Zhang continued his work fighting floods and famine when he became governor of Jiangsu in 1710. However, his reputation for integrity and clean government soon put him at odds with his superior, Gali, the Manchu governor-general of the province. According to historian R. Guy Kent, 'Both officials broke the code of silence, indicting each other in one of the loudest and most colorful exchanges of official broadsides in the early eighteenth century.' Among other offences, Gali accused Zhang of dereliction of duty and reading on the job while Zhang claimed his Manchu superior accepted bribes from juren candidates in the provincial examinations.

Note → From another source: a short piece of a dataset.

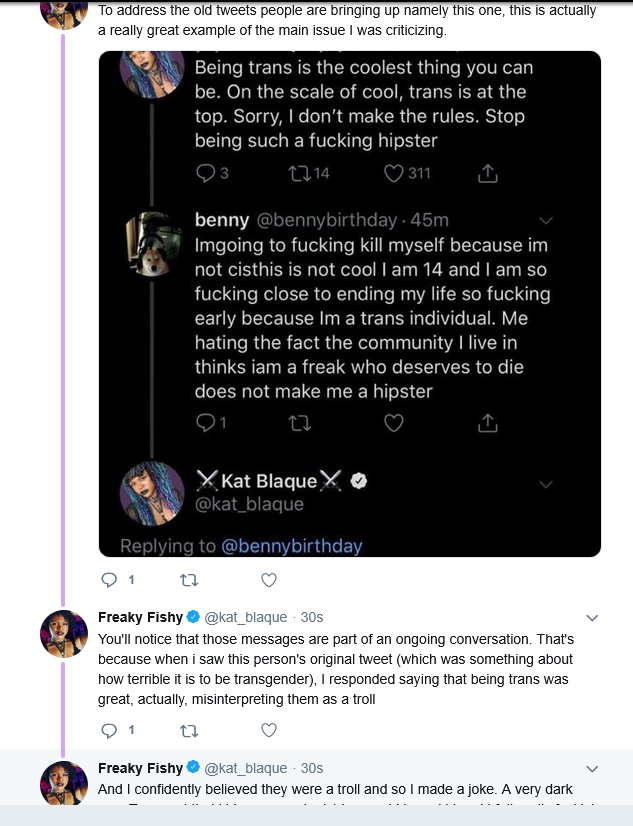Click the share icon under benny's tweet

[488, 424]
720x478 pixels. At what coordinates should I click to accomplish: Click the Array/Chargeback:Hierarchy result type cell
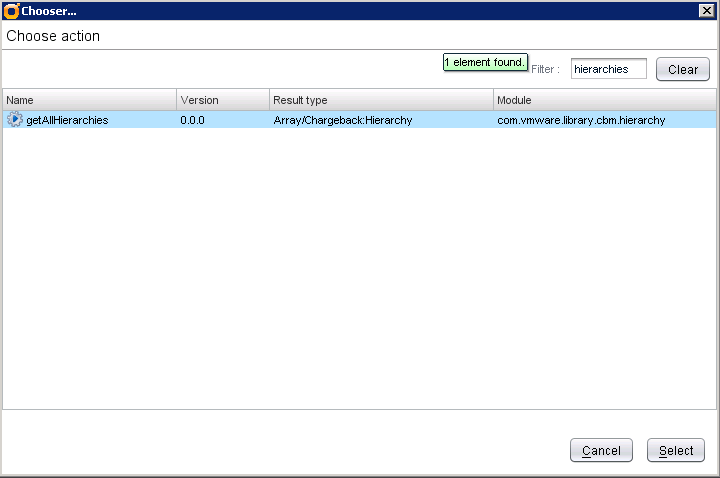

Their famously heated conflict eventually led to the establishment of a commission charged with investigating the accusations they made against each other. Although Zhang was sentenced to death by the Ministry of Justice, his honest character convinced the emperor to dismiss the unfavourable reports made against him. While both Gali and Zhang were officially dismissed, the latter was allowed to remain at his post. In 1715, Zhang was summoned to Beijing. The emperor appointed him to the Imperial Study and also made him acting superintendent of government granaries. In 1720, Zhang was made vice-president of the Board of Revenue, which he served concurrently with his role as superintendent of granaries. He was made Minister of Rites by the Yongzheng Emperor in 1723. He died in 1725 and was honoured with the posthumous name Qīngkè (淸恪) and the title of Grand Guardian of the Heir Apparent. In 1878, Zhang was further honoured with his name's inclusion in the Temple of Confucius.

==Literature==

During his life, Zhang wrote fourteen titles noted in the Imperial Catalogue, mostly concerning philosophy and ethics. He was an avid proponent of Zhu Xi's work and edited two collections of major works of Song dynasty philosophy. He also published a work on river conservancy.